Nunca me abeirei duma cidade sem comoção, como nunca uma aldeia deixou a dar-me a impressão funda de que ali se criaram gentes, agenciadores e perdulários viram a luz primeira, e camadas de costumes se sobrepuseram a outras camadas como veios lenhosos em tronco velho e nodoso. Lembro-me com saudade da minha primeira ida a Porto Martim, aldeia de faiais e vinhas gordas, na ilha Terceira, como recordo a única vez que entrei em Madrid, numa manhã de Abril, passando as cales ao trote das mulas fartas, curiosos de uma terra que me cheirava a mentrasto e me sabia a pimentos. São os meus fastos da memoria predilectos, e se, quando se ligam a cidades grandes, avultam opulentos, vem-lhes mais opulência do jogo humano ligado às altas fábricas, aos monumentos severos e copiosos, aos museus raros, do que ao fausto exclusivo e à arrogância em si mesma. É que as cidades grandes são meros padrões de vida, o fluxo e refluxo das várias marés humanas. São rastos, vestígios; e, numa estrada que circunvalasse a Terra, teriam o arranjo simbólico de muitas pegadas juntas, de légua em légua, com gotas de ocre a marcar o sangue gasto. Cidades velhas, portanto, são para mim quasi todas, aberta a excepção para aquelas que a vida têxtil criou, ou que as faianças, exigidas em dobro por muita boca esfaimada, tiveram que pedir para seu fabrico avultado e em condições seguras. Os burgos industriais são muito novos e feios: não contam.

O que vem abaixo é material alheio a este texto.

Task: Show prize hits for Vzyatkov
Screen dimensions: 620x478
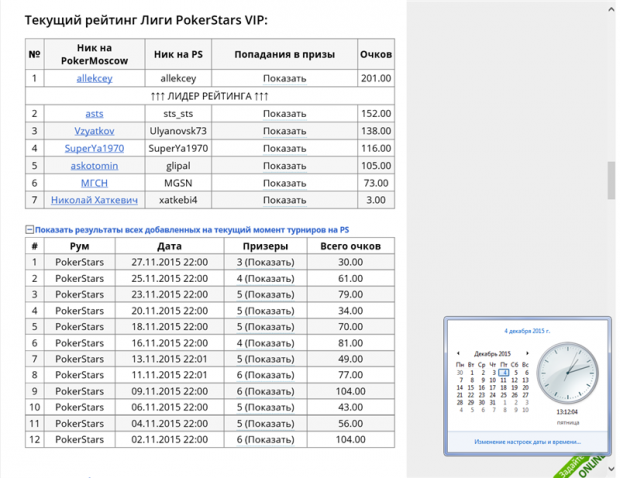Action: 284,131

Em troca, porém, que agrados não se colhem duma terrinha simples, aglomerada ano a ano, espraiada e recomposta apenas de lustro em lustro, ou destes modestos formigueiros que se locomovem sem pressa e dão a crença, de tão pausados, que são anões catalépticos e estendem as pernas uma só vez num século! Ai o trabalho do homem é lento, e, como o cérebro não mexe mais que um molusco, o braço é suficiente, ergue as alfaias com o vagar de um ponteiro.

[…]


Excerto de uma crónica de Vitorino Nemésio inserida no nº5 da revista Ilustração publicada em 1 de Março de 1926.